In 1988, I went to Paraguay on behalf of PHR to assess the psychiatric condition of an army officer who had taken refuge in the Venezuelan Embassy. He was a recently released prisoner who had been tortured during the dictatorship of General Stroessner, then still in power. The documentation I provided gave grounds for the Papal Legate to intervene with the Paraguayan Government to obtain a permit for the Captain to fly to Spain for asylum.
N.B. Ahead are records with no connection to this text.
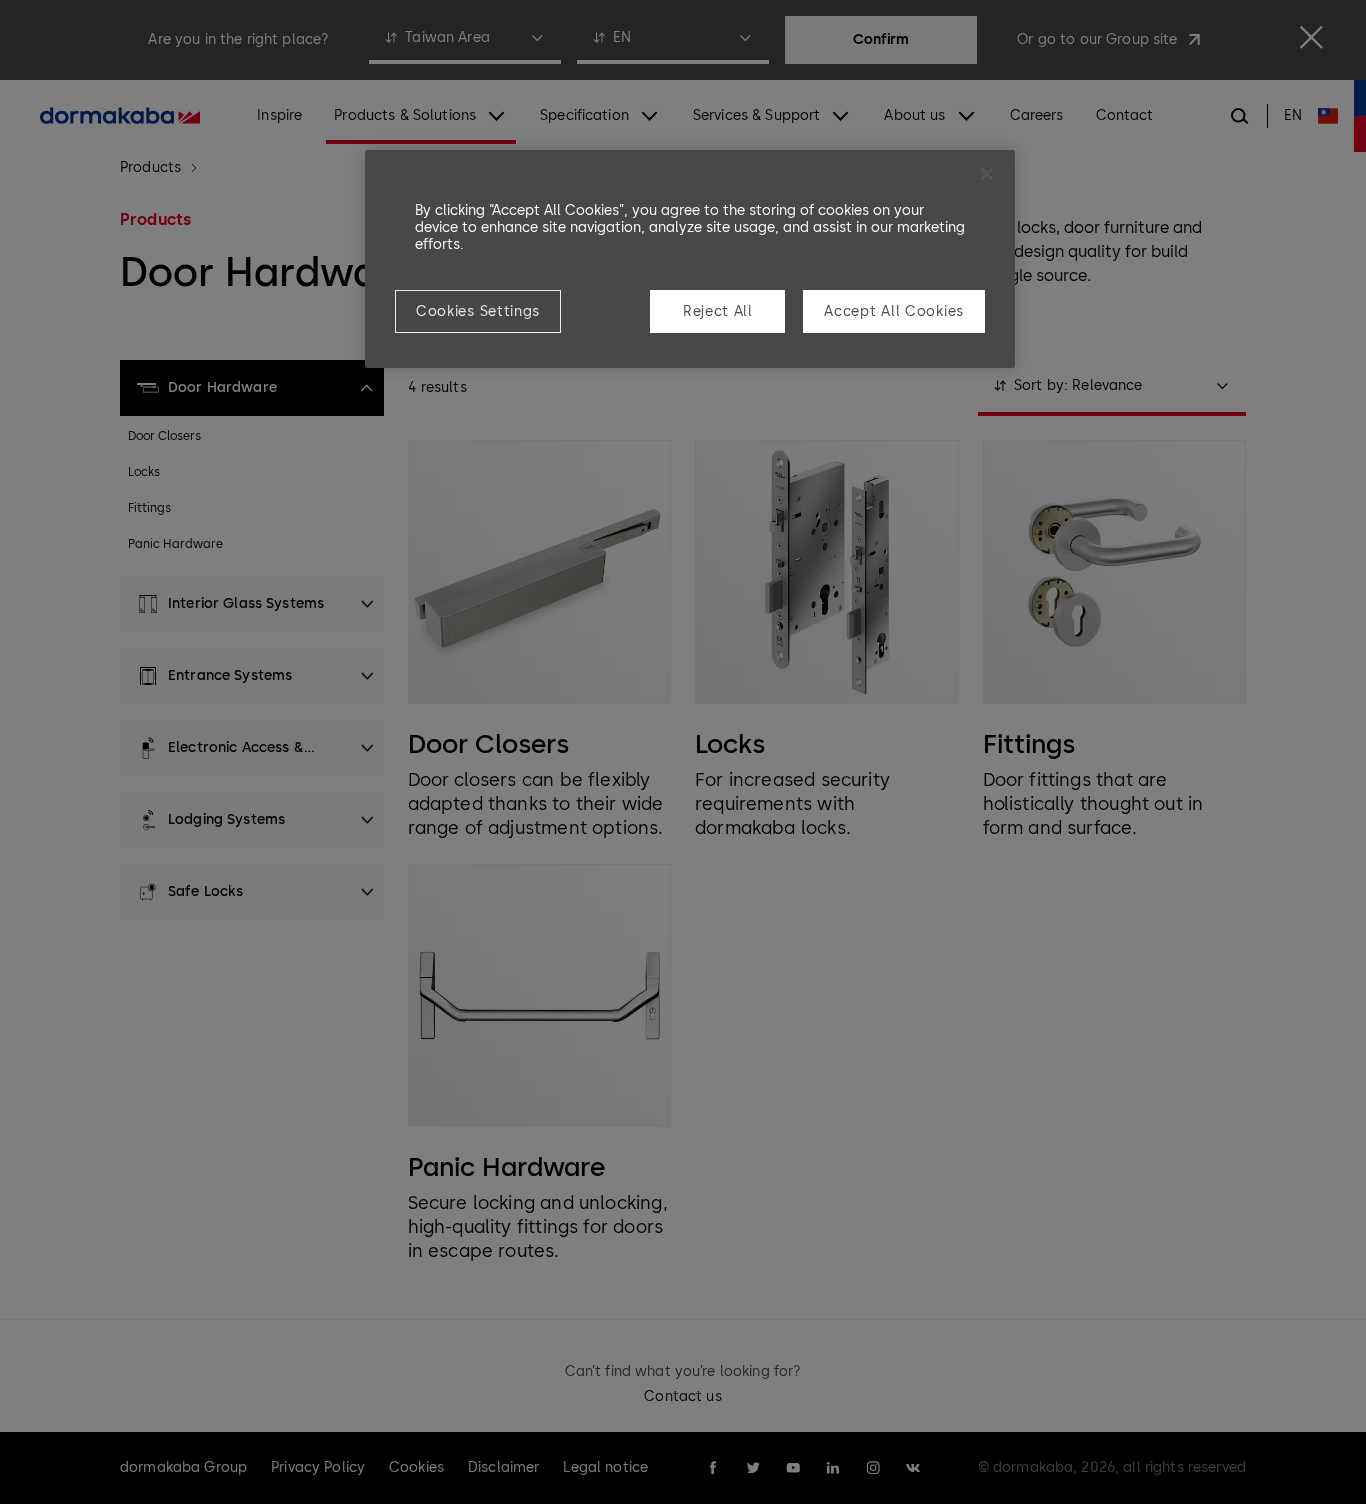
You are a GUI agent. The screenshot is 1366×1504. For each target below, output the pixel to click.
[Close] (987, 174)
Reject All (718, 311)
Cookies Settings (478, 311)
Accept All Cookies (894, 311)
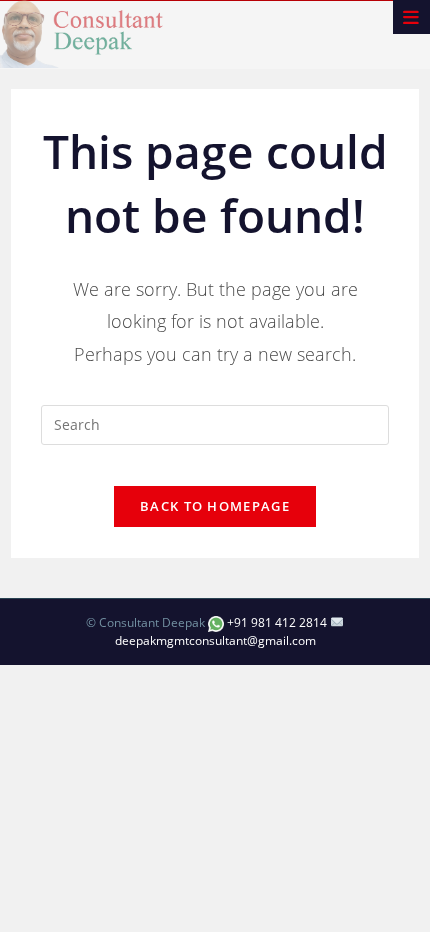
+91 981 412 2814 (277, 622)
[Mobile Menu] (411, 17)
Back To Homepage (215, 506)
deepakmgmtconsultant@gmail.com (215, 640)
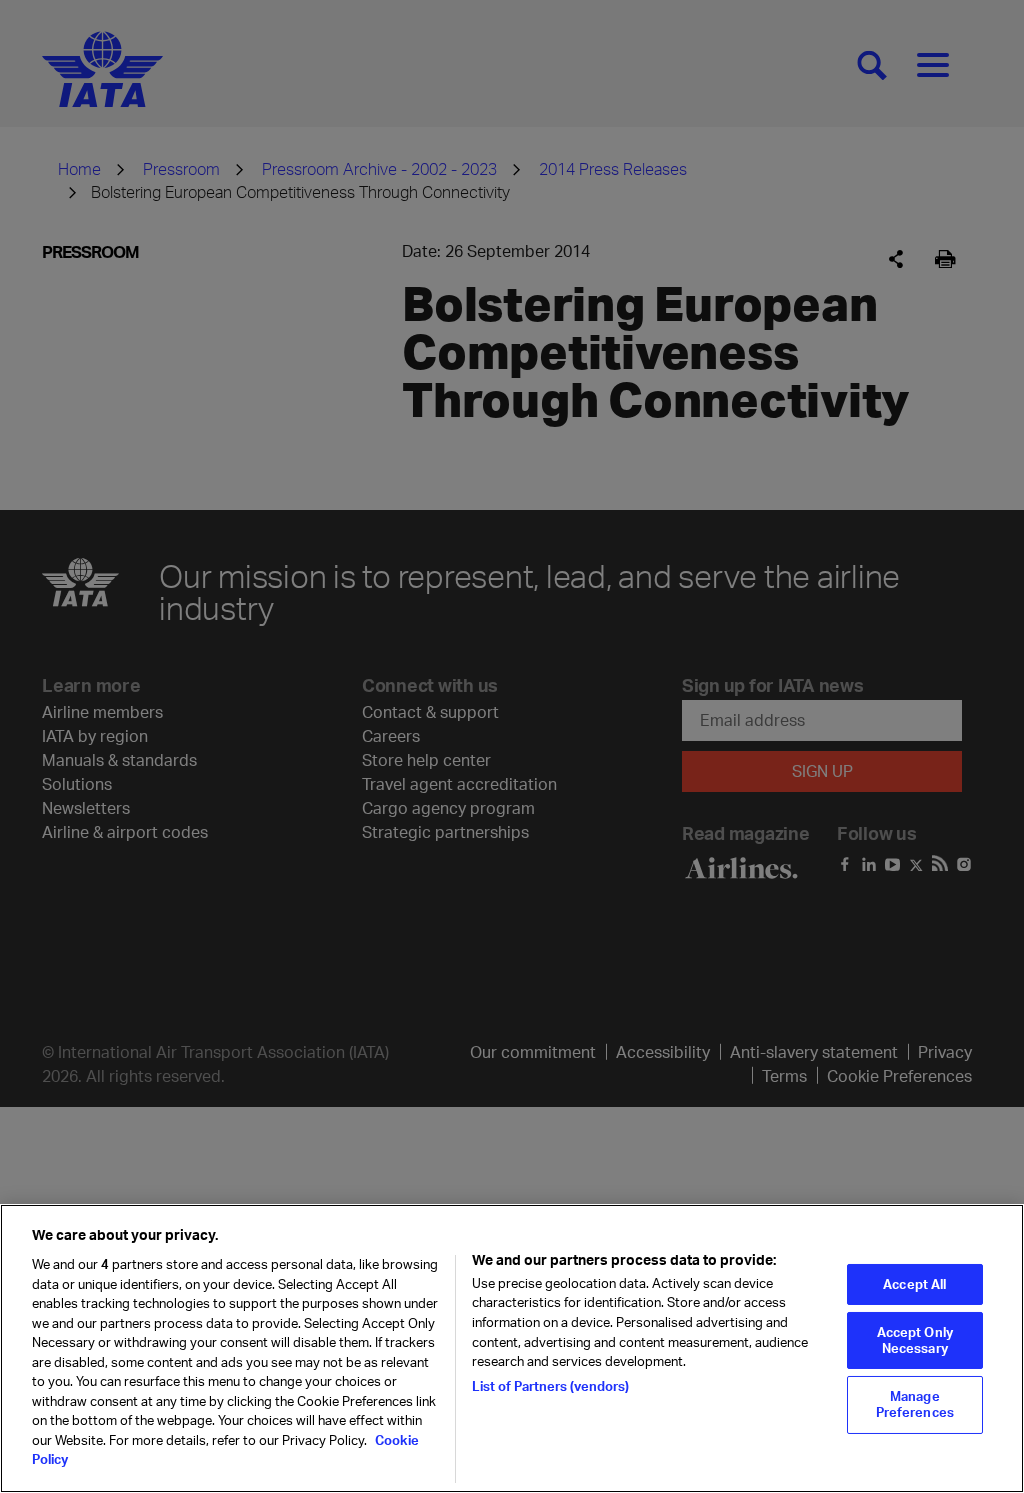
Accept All (914, 1284)
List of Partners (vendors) (550, 1386)
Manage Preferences (915, 1404)
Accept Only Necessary (915, 1340)
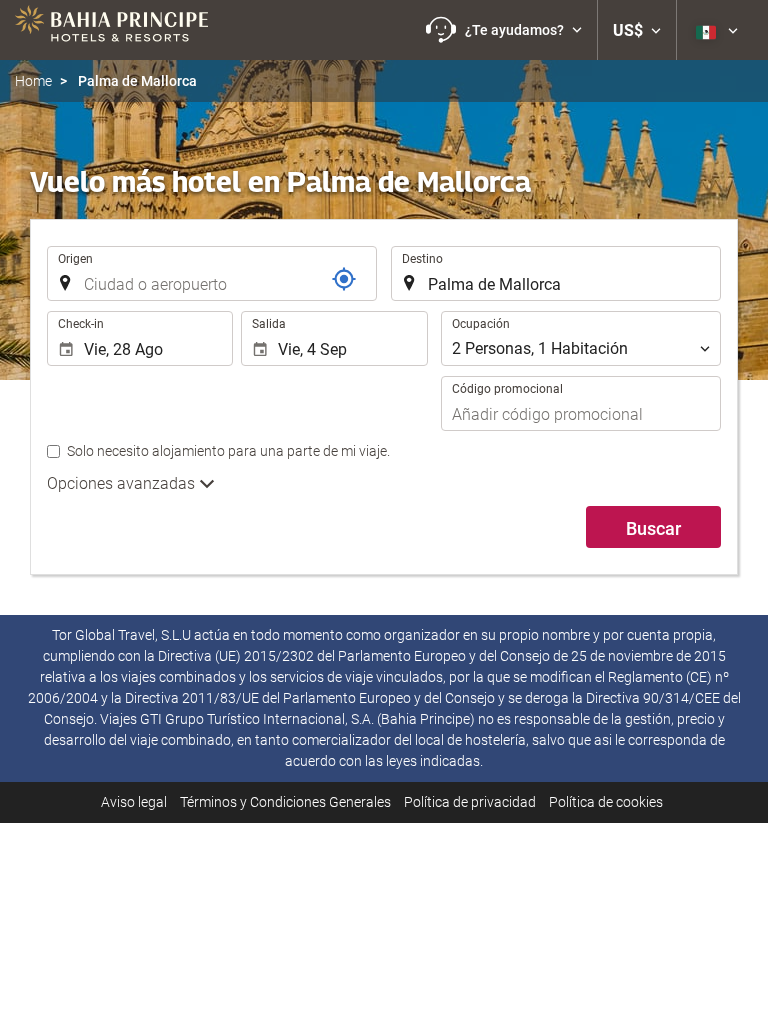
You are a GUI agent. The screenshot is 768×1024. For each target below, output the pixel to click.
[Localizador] (344, 279)
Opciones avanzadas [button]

Since then, PHR has expanded its horizons enormously. The United Nations has called on our forensic pathologists to exhume and identify bodies using DNA testing. PHR delegations have visited Palestinians held in Israeli detention camps, victims of apartheid in South Africa, Kurds mistreated in Turkey and Iraq, women repressed by the Taliban in Afghanistan, refugees from the civil wars in Somalia and Rwanda, Albanian victims of Serbian war crimes in Kosovo. In this country, many of us have volunteered to examine some 300 refugees claiming political asylum because of torture and mistreatment. Our court testimony has been crucial in instances when the U.S. Immigration and Naturalization Service had refused legitimate claims. PHR was awarded a share in the Nobel Peace Prize for its contribution to securing an international ban on land mines (signed by 139 nations and ratified by 105; every NATO nation except Turkey and the United States is among that number).

I am proud to be an officer and a member of an organization that takes its mission from the Universal Declaration of Human Rights; to defend “the inherent dignity and inalienable right of all members of the human family to freedom, justice, and peace in the world to life, liberty, and security of person.”

Fall 2000

 

Dr. Carola Eisenberg, MD, a Lecturer in Social Medicine at Harvard Medical School, was formerly Dean of Student Affairs, first at the Massachusetts Institute of Technology, then at the Harvard Medical School. She is a founding member of Physicians for Human Rights.